Determine how many lines of the listing below hold the string "panel", then state that number alone.
TASK DATA Start Marker
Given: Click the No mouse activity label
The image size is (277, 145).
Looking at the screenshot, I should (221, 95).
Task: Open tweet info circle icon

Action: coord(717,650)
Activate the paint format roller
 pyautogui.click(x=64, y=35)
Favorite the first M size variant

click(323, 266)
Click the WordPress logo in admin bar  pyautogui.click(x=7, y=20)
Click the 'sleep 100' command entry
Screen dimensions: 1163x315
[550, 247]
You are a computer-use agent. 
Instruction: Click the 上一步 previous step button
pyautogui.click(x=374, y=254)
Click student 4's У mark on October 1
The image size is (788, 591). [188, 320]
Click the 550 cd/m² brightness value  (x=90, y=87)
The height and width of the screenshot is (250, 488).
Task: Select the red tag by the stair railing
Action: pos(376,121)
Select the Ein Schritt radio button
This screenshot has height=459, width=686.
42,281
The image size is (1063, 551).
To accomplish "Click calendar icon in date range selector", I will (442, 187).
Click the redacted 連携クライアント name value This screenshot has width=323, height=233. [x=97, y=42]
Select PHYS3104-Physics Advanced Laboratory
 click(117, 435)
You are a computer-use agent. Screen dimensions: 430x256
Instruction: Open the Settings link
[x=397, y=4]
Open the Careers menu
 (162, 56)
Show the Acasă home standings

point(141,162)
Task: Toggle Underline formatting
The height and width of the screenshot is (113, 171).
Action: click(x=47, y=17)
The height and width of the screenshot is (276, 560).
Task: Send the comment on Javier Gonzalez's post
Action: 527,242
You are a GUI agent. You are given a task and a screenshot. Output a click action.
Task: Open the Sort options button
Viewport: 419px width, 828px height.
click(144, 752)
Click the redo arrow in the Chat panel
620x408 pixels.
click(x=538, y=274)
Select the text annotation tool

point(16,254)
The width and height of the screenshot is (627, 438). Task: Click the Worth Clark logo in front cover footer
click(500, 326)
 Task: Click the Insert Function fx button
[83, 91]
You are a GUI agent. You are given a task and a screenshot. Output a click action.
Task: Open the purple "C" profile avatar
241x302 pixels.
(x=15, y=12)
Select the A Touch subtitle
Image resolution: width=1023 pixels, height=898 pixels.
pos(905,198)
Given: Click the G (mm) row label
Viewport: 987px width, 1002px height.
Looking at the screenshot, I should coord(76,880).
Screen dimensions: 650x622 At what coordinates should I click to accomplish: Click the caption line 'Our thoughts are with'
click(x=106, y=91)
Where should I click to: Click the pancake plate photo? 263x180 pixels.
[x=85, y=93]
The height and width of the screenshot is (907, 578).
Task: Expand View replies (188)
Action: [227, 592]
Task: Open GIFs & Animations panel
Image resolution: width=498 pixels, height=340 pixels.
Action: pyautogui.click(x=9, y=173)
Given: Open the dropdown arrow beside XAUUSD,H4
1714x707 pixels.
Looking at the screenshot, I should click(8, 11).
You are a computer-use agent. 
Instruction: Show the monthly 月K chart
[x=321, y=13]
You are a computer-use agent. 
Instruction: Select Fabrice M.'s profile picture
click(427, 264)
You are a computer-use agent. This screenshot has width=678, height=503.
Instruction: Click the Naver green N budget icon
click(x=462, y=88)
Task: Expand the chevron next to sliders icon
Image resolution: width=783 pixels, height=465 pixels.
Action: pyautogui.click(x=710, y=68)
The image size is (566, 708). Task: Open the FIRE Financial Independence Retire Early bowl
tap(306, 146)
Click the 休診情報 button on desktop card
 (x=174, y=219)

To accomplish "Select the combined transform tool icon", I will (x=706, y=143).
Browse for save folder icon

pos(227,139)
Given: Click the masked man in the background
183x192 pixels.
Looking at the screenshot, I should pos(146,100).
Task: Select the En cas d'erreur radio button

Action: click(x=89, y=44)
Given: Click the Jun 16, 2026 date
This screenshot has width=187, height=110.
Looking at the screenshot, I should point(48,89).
TASK DATA End Marker
RESULT OF THE EXERCISE —
2